SEGOU, MALI – Unassuming and affable, election candidate Astan Coulibaly would be unremarkable on the campaign trail in Mali, except that as a Chinese she has been hailed as an embodiment of racial harmony in the fractured West African nation.
The 54-year-old, born Yu Hong Wei in the eastern Chinese metropolis of Shanghai, is competing for a constituency in the city of Segou, 230 km northeast of Malian capital Bamako, in the Nov. 24 parliamentary election.
Now a naturalized Malian, she is thought to be the first Asian to go into politics in Mali.
In an election involving more than 1,000 candidates vying for 147 seats in Mali’s national assembly, Coulibaly’s candidacy is undeniably unique.
In Segou, the historic capital of the Bambara Empire and the cradle of the Coulibaly dynasty of kings in the 17th and 18th centuries, no resident claims to know of an Asian ever running for a seat in parliament.
“I’ve been in Segou with my husband since 1982,” Coulibaly said in fluent Bambara, Mali’s lingua franca. “I have only ever lived here. This is why I want to help our town and our children to get out of poverty.”
A 23-year-old ingenue when she arrived in the early 1980s, Coulibaly was welcomed in a country that was largely at peace with itself after a period of political turmoil and several coup attempts.
But today the nation is a melting pot of rival ethnic groups and tensions between the communities intensified during a 10-month Islamist occupation ended by a French-led military intervention launched in January.
The government in Bamako is due to resume talks with its northern populations this month with a view to devolving more power to its marginalized minorities, but racial disharmony remains an urgent problem.
“At a time when other foreign nations are throwing out foreigners we in Mali welcome a successful example of integration,” Nouhoum Keita, of the African Solidarity for Democracy and Independence party, said of Coulibaly’s election hopes.
Coulibaly runs a medical clinic in Segou, where she practices both modern and Chinese medicine.
Her manifesto as a candidate for the recently formed Movement for a Common Destiny party, hardly a radical piece of political philosophy, proposes the kind of changes that anyone would want to see in impoverished sub-Saharan Africa.
If elected, she said, she will launch initiatives that “will help many people in Segou, (improving) the lives of women, children and young people without jobs.”
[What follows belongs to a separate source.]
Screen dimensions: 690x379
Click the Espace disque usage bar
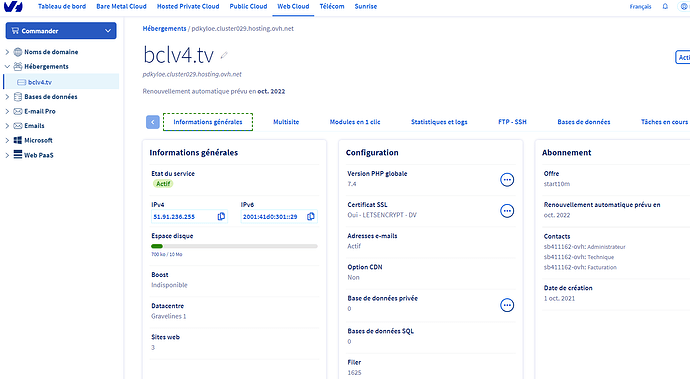[x=234, y=246]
Coulibaly met her husband, Amadou, a native Malian textiles student, in Shanghai in the late 1970s. “He asked me to marry him, and my parents finally agreed after some hesitation,” she recalled, reveling for a moment in the excitement of the romance.
The couple married in Shanghai in 1982 and came to settle in Segou.
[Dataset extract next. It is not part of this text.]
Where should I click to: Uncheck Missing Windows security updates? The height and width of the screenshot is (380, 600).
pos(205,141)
Amadou has retired but his wife, ever the entrepreneur, has moved into real estate and haulage, renting trucks to Chinese construction companies and traveling to China at least once a year to shore up business relationships.
The couple have four children — the youngest is 13 — and their eldest boy, Ibrahim, says he supports his mother’s political ambitions “without reservation.”
Over three decades in her adoptive home, Coulibaly has become something of a celebrity in Segou, where locals often stop her in the street for a chat.
On the campaign trail in Dioro, 60 km from Segou, Coulibaly receives an enthusiastic welcome, and it is perhaps unsurprising that many supporters see her as means of access to much-needed Chinese aid and investment.
Coulibaly doesn’t rule out tapping her contacts to seek aid from the small but burgeoning Chinese business community in Mali. “There are more than 100 Chinese in the Segou region now,” she said.
But victory is far from a done deal for Coulibaly, who is competing with many grandees of the political scene, including the incumbent lawmaker, lawyer Mountaga Tall.
Tall has known her for years, and congratulated her on her candidacy. “I’m very proud that this is happening in Segou,” he said.